Please work out the number of lines in the following material that include "menu", and reply with only that number.

= = = = = = =

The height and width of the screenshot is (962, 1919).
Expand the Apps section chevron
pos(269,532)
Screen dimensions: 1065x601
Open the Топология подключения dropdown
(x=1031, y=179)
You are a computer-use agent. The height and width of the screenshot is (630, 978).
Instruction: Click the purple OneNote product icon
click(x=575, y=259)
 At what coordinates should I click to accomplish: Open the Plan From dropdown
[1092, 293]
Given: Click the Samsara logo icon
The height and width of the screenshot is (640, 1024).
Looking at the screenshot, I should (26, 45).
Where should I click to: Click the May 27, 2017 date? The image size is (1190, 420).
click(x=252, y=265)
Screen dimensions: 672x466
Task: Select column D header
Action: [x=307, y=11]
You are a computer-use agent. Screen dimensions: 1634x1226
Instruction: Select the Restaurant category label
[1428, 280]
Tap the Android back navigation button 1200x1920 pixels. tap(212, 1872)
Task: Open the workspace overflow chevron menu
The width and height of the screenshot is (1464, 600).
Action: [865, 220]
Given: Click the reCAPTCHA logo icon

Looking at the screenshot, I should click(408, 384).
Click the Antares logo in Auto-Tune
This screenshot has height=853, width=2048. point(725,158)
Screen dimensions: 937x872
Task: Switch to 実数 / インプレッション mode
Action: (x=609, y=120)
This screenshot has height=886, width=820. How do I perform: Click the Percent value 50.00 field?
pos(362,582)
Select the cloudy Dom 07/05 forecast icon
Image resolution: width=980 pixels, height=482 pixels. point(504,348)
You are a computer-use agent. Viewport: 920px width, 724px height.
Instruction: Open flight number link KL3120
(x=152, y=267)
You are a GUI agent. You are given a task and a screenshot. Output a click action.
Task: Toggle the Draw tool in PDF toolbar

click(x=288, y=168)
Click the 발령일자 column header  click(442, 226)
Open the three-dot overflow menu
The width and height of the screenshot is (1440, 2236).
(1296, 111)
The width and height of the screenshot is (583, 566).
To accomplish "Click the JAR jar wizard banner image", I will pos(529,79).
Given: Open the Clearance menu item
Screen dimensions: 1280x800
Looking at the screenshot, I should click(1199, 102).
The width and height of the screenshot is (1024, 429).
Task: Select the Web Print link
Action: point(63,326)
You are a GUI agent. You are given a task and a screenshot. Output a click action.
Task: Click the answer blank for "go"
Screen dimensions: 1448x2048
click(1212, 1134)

= = = = = = =

### RESULT
3